### Written request:
Put the lines of the rows, from the line containing "Click the orange" through the end of the rows, both inclusive, into a JSON list of strings with one string per line. Leave out blank lines.
Begin
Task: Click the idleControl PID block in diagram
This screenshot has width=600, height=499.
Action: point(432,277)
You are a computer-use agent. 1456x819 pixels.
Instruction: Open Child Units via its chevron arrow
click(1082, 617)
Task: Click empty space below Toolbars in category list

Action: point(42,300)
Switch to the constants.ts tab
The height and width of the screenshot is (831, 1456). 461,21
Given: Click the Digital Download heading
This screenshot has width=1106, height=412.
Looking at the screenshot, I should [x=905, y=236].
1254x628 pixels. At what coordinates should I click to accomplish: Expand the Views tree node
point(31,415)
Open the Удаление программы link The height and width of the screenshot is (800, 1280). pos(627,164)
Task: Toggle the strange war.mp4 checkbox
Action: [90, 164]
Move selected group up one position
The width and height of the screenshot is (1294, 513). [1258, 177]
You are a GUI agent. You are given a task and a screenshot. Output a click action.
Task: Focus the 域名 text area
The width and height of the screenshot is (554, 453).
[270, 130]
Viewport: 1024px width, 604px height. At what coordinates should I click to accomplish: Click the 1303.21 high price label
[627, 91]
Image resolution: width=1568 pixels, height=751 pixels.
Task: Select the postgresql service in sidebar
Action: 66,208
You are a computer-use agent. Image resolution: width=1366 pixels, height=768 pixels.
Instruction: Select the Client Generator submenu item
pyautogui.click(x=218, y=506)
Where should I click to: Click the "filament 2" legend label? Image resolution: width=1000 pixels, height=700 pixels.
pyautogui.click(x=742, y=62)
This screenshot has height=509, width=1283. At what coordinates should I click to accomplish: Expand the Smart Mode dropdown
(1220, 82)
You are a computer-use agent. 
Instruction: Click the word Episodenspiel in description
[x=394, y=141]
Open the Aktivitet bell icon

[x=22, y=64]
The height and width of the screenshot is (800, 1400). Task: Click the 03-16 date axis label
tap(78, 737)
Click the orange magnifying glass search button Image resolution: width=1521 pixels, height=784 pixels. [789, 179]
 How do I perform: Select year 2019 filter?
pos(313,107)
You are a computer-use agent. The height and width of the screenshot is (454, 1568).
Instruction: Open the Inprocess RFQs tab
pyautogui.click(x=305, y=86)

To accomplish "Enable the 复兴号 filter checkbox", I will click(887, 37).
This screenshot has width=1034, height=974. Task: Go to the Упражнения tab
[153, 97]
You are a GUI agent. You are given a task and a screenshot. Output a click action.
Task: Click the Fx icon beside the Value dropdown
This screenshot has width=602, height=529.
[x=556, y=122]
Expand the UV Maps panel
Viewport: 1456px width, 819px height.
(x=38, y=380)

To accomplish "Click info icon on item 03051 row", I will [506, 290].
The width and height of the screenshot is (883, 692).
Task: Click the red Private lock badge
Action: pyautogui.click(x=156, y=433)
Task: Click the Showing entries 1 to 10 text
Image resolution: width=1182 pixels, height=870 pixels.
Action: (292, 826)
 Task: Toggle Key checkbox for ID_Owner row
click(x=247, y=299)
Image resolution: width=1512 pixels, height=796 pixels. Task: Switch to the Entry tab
End
### Solution to this exercise:
[
  "Click the orange magnifying glass search button Image resolution: width=1521 pixels, height=784 pixels. [789, 179]",
  " How do I perform: Select year 2019 filter?",
  "pos(313,107)",
  "You are a computer-use agent. The height and width of the screenshot is (454, 1568).",
  "Instruction: Open the Inprocess RFQs tab",
  "pyautogui.click(x=305, y=86)",
  "To accomplish \"Enable the 复兴号 filter checkbox\", I will click(887, 37).",
  "This screenshot has width=1034, height=974. Task: Go to the Упражнения tab",
  "[153, 97]",
  "You are a GUI agent. You are given a task and a screenshot. Output a click action.",
  "Task: Click the Fx icon beside the Value dropdown",
  "This screenshot has width=602, height=529.",
  "[x=556, y=122]",
  "Expand the UV Maps panel",
  "Viewport: 1456px width, 819px height.",
  "(x=38, y=380)",
  "To accomplish \"Click info icon on item 03051 row\", I will [506, 290].",
  "The width and height of the screenshot is (883, 692).",
  "Task: Click the red Private lock badge",
  "Action: pyautogui.click(x=156, y=433)",
  "Task: Click the Showing entries 1 to 10 text",
  "Image resolution: width=1182 pixels, height=870 pixels.",
  "Action: (292, 826)",
  " Task: Toggle Key checkbox for ID_Owner row",
  "click(x=247, y=299)",
  "Image resolution: width=1512 pixels, height=796 pixels. Task: Switch to the Entry tab"
]